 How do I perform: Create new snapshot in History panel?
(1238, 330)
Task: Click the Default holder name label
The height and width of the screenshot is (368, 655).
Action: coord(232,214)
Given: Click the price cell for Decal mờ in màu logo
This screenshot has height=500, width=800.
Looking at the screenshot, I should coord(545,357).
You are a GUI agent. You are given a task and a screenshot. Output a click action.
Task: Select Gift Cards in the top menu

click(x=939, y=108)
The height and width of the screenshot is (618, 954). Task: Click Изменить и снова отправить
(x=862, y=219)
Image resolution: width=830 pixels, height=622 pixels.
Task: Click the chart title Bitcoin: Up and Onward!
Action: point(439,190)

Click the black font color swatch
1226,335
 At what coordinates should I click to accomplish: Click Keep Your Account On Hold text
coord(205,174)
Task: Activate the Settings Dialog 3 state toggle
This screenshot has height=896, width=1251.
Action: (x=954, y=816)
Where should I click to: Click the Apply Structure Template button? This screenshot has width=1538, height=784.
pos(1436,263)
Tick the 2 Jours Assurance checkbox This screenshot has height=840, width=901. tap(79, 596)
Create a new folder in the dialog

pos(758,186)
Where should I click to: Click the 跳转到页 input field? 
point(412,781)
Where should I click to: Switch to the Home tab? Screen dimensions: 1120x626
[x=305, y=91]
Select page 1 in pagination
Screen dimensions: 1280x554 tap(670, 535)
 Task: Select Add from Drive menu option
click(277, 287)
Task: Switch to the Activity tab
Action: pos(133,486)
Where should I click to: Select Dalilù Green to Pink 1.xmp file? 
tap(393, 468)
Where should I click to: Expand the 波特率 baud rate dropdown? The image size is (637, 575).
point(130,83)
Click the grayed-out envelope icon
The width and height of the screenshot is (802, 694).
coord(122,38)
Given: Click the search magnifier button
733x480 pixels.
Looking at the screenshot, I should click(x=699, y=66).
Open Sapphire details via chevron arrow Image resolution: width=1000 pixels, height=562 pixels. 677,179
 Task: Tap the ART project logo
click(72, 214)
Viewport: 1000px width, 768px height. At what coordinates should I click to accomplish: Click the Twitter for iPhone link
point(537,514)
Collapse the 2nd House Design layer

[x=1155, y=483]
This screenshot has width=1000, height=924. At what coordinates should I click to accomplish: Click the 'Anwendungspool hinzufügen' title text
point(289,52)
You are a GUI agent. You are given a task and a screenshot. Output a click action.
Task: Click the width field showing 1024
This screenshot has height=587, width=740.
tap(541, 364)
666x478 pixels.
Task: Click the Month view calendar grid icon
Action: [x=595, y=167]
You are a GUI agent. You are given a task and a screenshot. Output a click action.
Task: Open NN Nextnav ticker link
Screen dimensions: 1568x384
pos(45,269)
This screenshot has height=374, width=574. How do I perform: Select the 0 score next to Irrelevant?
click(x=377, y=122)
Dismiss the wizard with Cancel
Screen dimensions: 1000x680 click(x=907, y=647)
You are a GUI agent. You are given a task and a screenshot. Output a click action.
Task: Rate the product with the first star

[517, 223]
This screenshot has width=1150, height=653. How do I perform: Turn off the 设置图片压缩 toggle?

::::::::::

What you should do — Copy the listing above word for word, reproducing every line without any changes.

Correct answer —
 How do I perform: Create new snapshot in History panel?
(1238, 330)
Task: Click the Default holder name label
The height and width of the screenshot is (368, 655).
Action: coord(232,214)
Given: Click the price cell for Decal mờ in màu logo
This screenshot has height=500, width=800.
Looking at the screenshot, I should coord(545,357).
You are a GUI agent. You are given a task and a screenshot. Output a click action.
Task: Select Gift Cards in the top menu

click(x=939, y=108)
The height and width of the screenshot is (618, 954). Task: Click Изменить и снова отправить
(x=862, y=219)
Image resolution: width=830 pixels, height=622 pixels.
Task: Click the chart title Bitcoin: Up and Onward!
Action: point(439,190)

Click the black font color swatch
1226,335
 At what coordinates should I click to accomplish: Click Keep Your Account On Hold text
coord(205,174)
Task: Activate the Settings Dialog 3 state toggle
This screenshot has height=896, width=1251.
Action: (x=954, y=816)
Where should I click to: Click the Apply Structure Template button? This screenshot has width=1538, height=784.
pos(1436,263)
Tick the 2 Jours Assurance checkbox This screenshot has height=840, width=901. tap(79, 596)
Create a new folder in the dialog

pos(758,186)
Where should I click to: Click the 跳转到页 input field? 
point(412,781)
Where should I click to: Switch to the Home tab? Screen dimensions: 1120x626
[x=305, y=91]
Select page 1 in pagination
Screen dimensions: 1280x554 tap(670, 535)
 Task: Select Add from Drive menu option
click(277, 287)
Task: Switch to the Activity tab
Action: pos(133,486)
Where should I click to: Select Dalilù Green to Pink 1.xmp file? 
tap(393, 468)
Where should I click to: Expand the 波特率 baud rate dropdown? The image size is (637, 575).
point(130,83)
Click the grayed-out envelope icon
The width and height of the screenshot is (802, 694).
coord(122,38)
Given: Click the search magnifier button
733x480 pixels.
Looking at the screenshot, I should click(x=699, y=66).
Open Sapphire details via chevron arrow Image resolution: width=1000 pixels, height=562 pixels. 677,179
 Task: Tap the ART project logo
click(72, 214)
Viewport: 1000px width, 768px height. At what coordinates should I click to accomplish: Click the Twitter for iPhone link
point(537,514)
Collapse the 2nd House Design layer

[x=1155, y=483]
This screenshot has width=1000, height=924. At what coordinates should I click to accomplish: Click the 'Anwendungspool hinzufügen' title text
point(289,52)
You are a GUI agent. You are given a task and a screenshot. Output a click action.
Task: Click the width field showing 1024
This screenshot has height=587, width=740.
tap(541, 364)
666x478 pixels.
Task: Click the Month view calendar grid icon
Action: [x=595, y=167]
You are a GUI agent. You are given a task and a screenshot. Output a click action.
Task: Open NN Nextnav ticker link
Screen dimensions: 1568x384
pos(45,269)
This screenshot has height=374, width=574. How do I perform: Select the 0 score next to Irrelevant?
click(x=377, y=122)
Dismiss the wizard with Cancel
Screen dimensions: 1000x680 click(x=907, y=647)
You are a GUI agent. You are given a task and a screenshot. Output a click action.
Task: Rate the product with the first star

[517, 223]
This screenshot has width=1150, height=653. How do I perform: Turn off the 设置图片压缩 toggle?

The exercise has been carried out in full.